È da queste riflessioni che nasce Oltre il velo di Maya. Per il cortometraggio esistono 7 Maya, 5 adulte e 2 bambine e ci sarà questo percorso della protagonista che legherà tutte con un unico filo conduttore «che non sveliamo perché lo dovete scoprire e sono legate perché verrà detto poi usando la frase di Hemingway “ma è realtà o illusione?”. Le nostre brave Maya sono ognuna diversa dall’altra. Ci sono molti volti diversi, come le maschere, e sono scelte appositamente perché nessuna ha un richiamo all’altra. Non ti verrebbe mai in mente di associare chi interpreta Maya a qualcuno. Lo spettatore ha una discrepanza visiva, non una facilità di connessione tra le attrici, ma viene data da un fattore esterno. E c’è un motivo: io penso che tolto il fatto, stiamo creando un richiamo alla vita quotidiana, dove i tuoi amici spesso diventano la tua famiglia ma non hanno il tuo sangue. Lo stesso principio è per noi stessi che molto spesso abbiamo il sangue che dovrebbe circolare nello stesso verso, ma non è così perché cambiamo di continuo, siamo in completo movimento e l’accezione che tendiamo a cambiare e a non scorrere mai nello stesso verso. Io posso avere all’interno di una giornata tante vite e tante situazioni differenti. E guardandomi indietro vedere tante Cristina diverse. Quella più autentica sicuramente ha un richiamo con l’infanzia, per questo ci saranno due bambine all’interno del progetto di Maya.»

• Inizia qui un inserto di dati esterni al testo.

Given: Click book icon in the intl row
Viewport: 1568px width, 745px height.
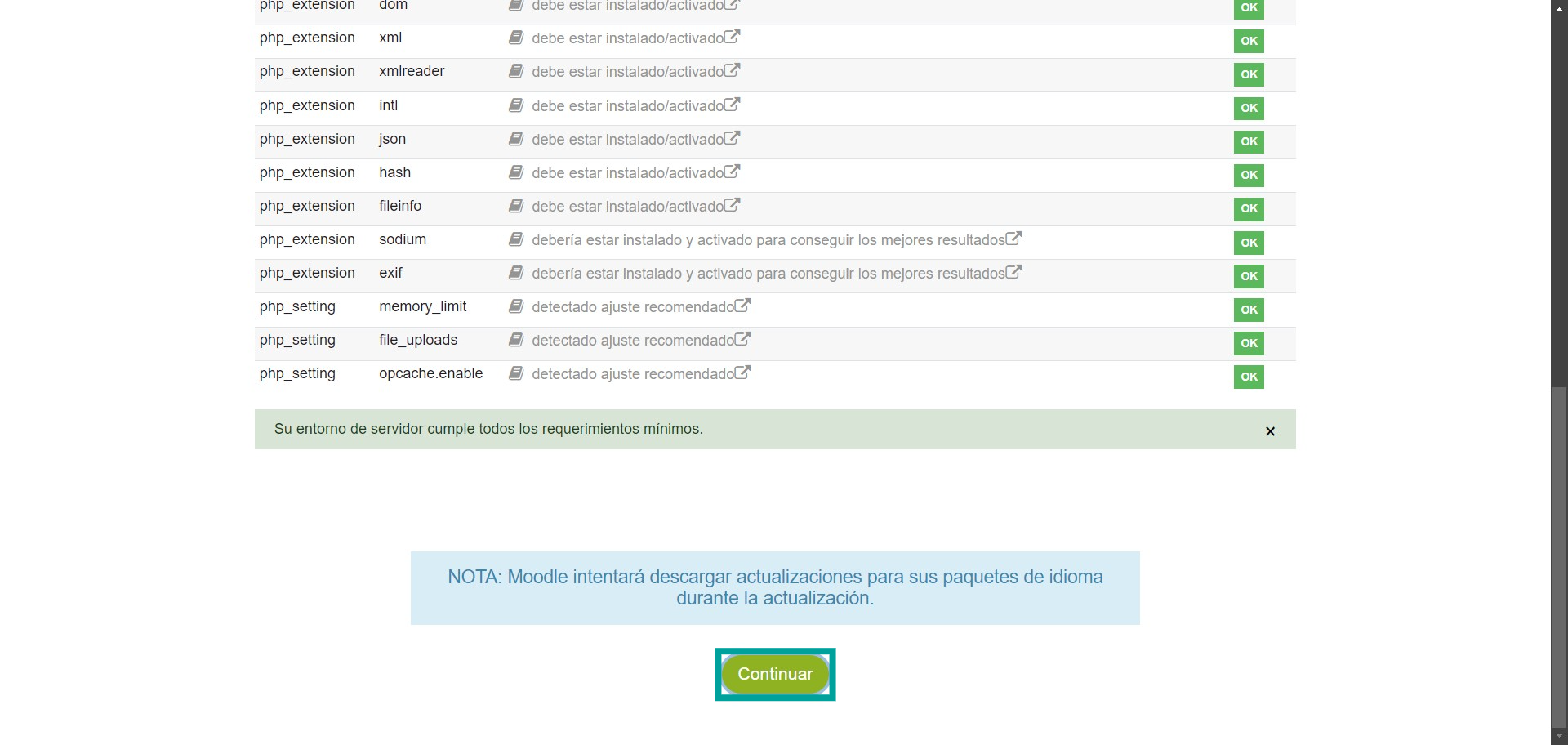Looking at the screenshot, I should tap(516, 105).
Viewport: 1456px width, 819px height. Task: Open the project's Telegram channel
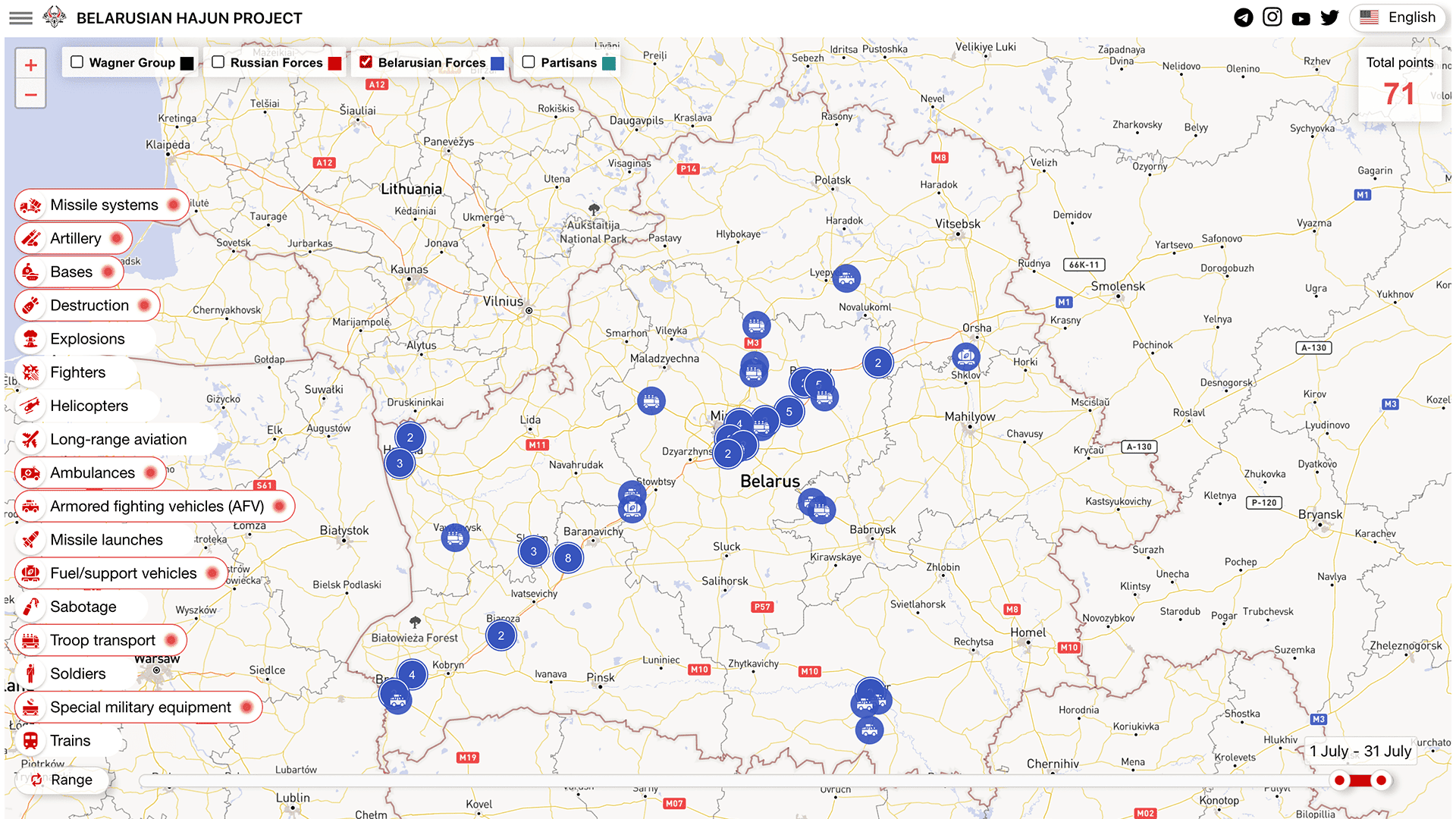(x=1243, y=17)
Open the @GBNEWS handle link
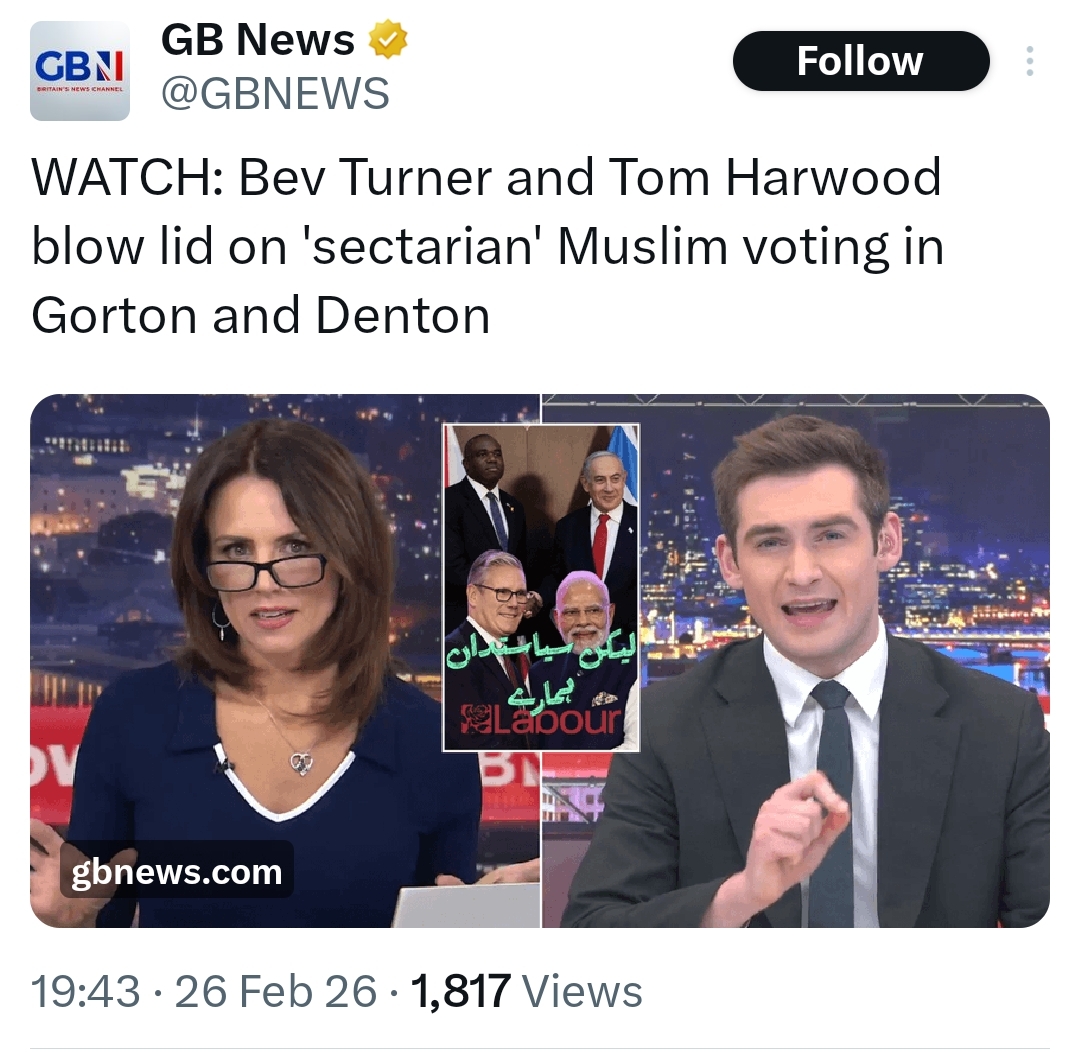Viewport: 1080px width, 1052px height. pyautogui.click(x=276, y=93)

Mentre si parla di Oltre il velo di Maya, viene spontaneo ripercorrere indietro i vari lavori della OnRec e chiedere come mai i soggetti sono sempre femmine e mai maschi. «In realtà ci siamo focalizzati da questo punto di vista, sempre per fare un richiamo alla società attuale, a parte che in Sbreghe c’era un poutpurry di generi differenti; per Un battito di ciglia era per un discorso di scelta tecnica è stato tutto ribaltato perché in realtà doveva morire una protagonista, ma per un discorso di vissuto personale ho deciso di interpretare io chi resta. In Le cose che non ti ho detto mai abbiamo voluto raccontare di proposito un amore delicato fra due donne. Abbiamo pensato che una donna e un uomo non avrebbero mai resistito 15 anni e abbiamo deciso di raccontare un amore diverso perché facendoci un giro sui canali diversi di youtube e varie situazioni in realtà non c’è mai niente di molto romantico. In realtà i protagonisti maschili arriveranno dopo. Già con Il principe New Age e Nemesi dove ci sono un misto di personaggi, e abbiamo Il cuore altrove dove i protagonisti saranno esclusivamente uomini. La differenza sta nel fatto che raccontiamo le cose in modo differente. Esistono le diversità, soprattutto quella di genere. Non siamo tutti uguali, ma allo stesso modo ognuno può dare qualcosa di diverso e con la propria sensibilità.» Nel parlare di Maya sono venuti fuori anche i prossimi progetti chiusi nei cassetti della OnRec Produzioni. In attesa di vederli realizzati, non ci resta che aspettare la prima di Oltre il velo di Maya.